TOKYO/OSAKA -- Big restaurant chains in Japan are devouring small, sometimes single-location restaurants struggling to find successors to stay in business.
Their favorite dish? Well-run eateries with established customer bases -- and perhaps special menus -- that they can take under their wing.
In May, fast-food chain Yoshinoya Holdings turned With Link Holding and its popular ramen noodle franchise in Hiroshima Prefecture into a wholly owned subsidiary. With Link accepted the deal after its founder failed to find a successor for its nearly 90 domestic and overseas stores.
Yoshinoya hopes the acquisition will result in a better understanding of the local property market, making it easier to open its signature beef bowl restaurants in virgin territory.
Another group gobbling up distressed restaurants is Create Restaurants Holdings, operator of a busy pub chain. In March, the company bought Kiya Foods, which runs a string of noodle restaurants in Tokyo's upscale Ginza district and other locations. This followed its September acquisition of Itcho, which runs Japanese-cuisine restaurants in central Japan.
"A growing number of small and midsize restaurants are thinking of selling their businesses as they struggle to find successors," said Create Restaurants President and CEO Haruhiko Okamoto.
With more than 200 restaurant brands, Create Restaurants now plans to focus on popular specialty shops to round out its portfolio.
Meanwhile, Fujio Food System, operator of about 40 brands, added to its holdings with a 2.7 billion yen ($25.2 million) acquisition of Great Eastern and their Okinawa-based Sam's steak restaurants. The company plans to increase the number of locations in Okinawa nearly tenfold to 100 by 2024.
Some large chains are even eyeing microplayers, snapping up mom 'n pop joints that purport to have "secret" recipes.

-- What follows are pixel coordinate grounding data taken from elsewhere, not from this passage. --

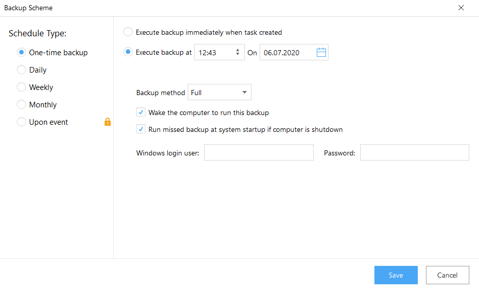Select the One-time backup option
The height and width of the screenshot is (294, 479).
(21, 52)
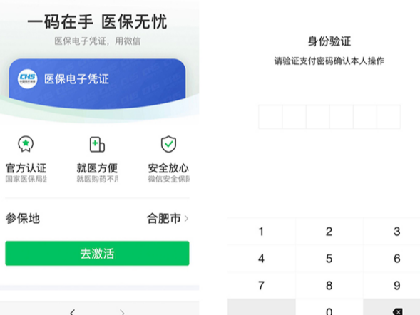Open the 参保地 location selector row
The image size is (420, 315).
(97, 219)
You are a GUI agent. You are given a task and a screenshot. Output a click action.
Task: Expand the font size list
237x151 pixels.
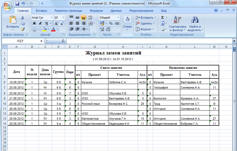pyautogui.click(x=63, y=18)
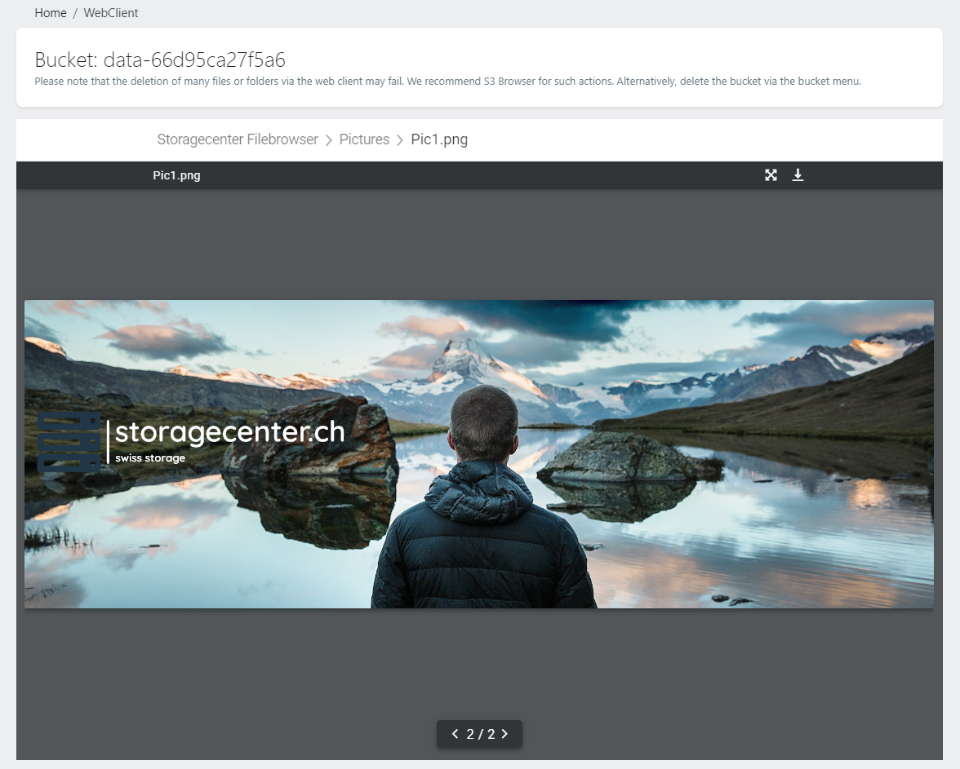Go back to Storagecenter Filebrowser root
960x769 pixels.
coord(237,139)
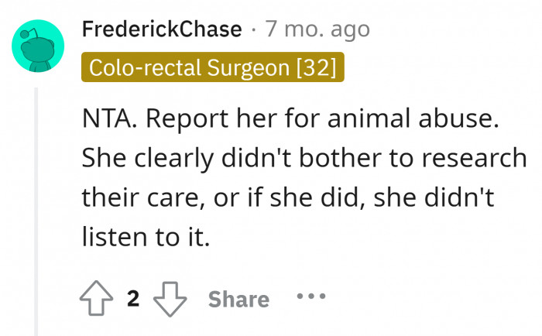Click the vote count showing 2
The height and width of the screenshot is (336, 542).
133,300
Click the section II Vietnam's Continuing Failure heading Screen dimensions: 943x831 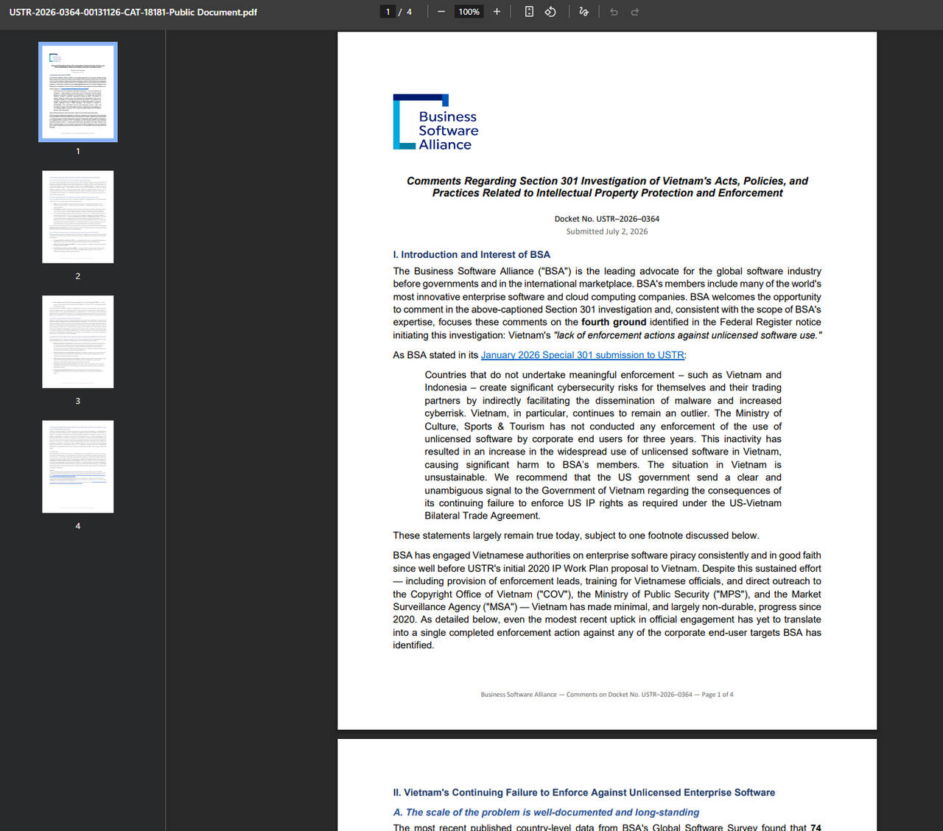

Japanese pancake chain Chibo Holdings in mid-September opened a restaurant in Tokyo featuring a recipe borrowed from a Osaka popular oden restaurant it bought in March. Chibo hopes to use the acquisition to increase brand recognition among foreign tourists as it advances overseas.
Go Go Curry Group found what it thinks is a winner in a small Kanazawa-based Indian curry restaurant, buying the shop and opening two sister locations in the Kanto region.
"Even if a restaurant has a strong customer base and repeat customers, it could have labor problems or other issues behind the scenes," said Go Go Curry President Hirokazu Miyamori. "An M&A makes it easier for small eateries to survive through the injection of new funds and improved management."
According to data compiled by M&A Properties, a Tokyo-based restaurant consultancy, there were 80 M&As in the domestic restaurant industry in 2018, exceeding the pre-Lehman shock levels of 2006. This year, the company has fielded five to six times more inquiries than last year.
Small restaurants can come with other perks, like a large and active social media presence. "The rise of social media has enabled restaurants in smaller cities to command a lot of attention outside their immediate customer base," said Seiichiro Samejima, chief analyst at Ichiyoshi Research Institute. "Branching out into different types of cuisine is getting difficult. An acquisition of a small but well-known brand is a great way for larger restaurants to tap into other markets."
Young people in particular have diverse tastes, so are often on the prowl for tiny, out-of-the way eateries that offer great food. But these little gems -- difficult to keep afloat in the best of times -- are facing new headwinds owing to the tax hike on Oct. 1, which will likely dent consumption. There are also revisions to the health code due to take effect in April 2020 that place heavier burdens on restaurants to provide smoke-free environments.
According to Teikoku Databank, about 1,180 restaurants shuttered their doors in fiscal 2018 -- a record high since fiscal 2000.
Now, as successors to flourishing small restaurants become harder to find, and unique recipes beloved for decades face extinction, it may fall upon large restaurant chains to be keepers of the faith, so to speak. This would signify a significant disruption to Japan's restaurant sector, but one that could be a tasty win for large chains and palatable to their small acquisitions.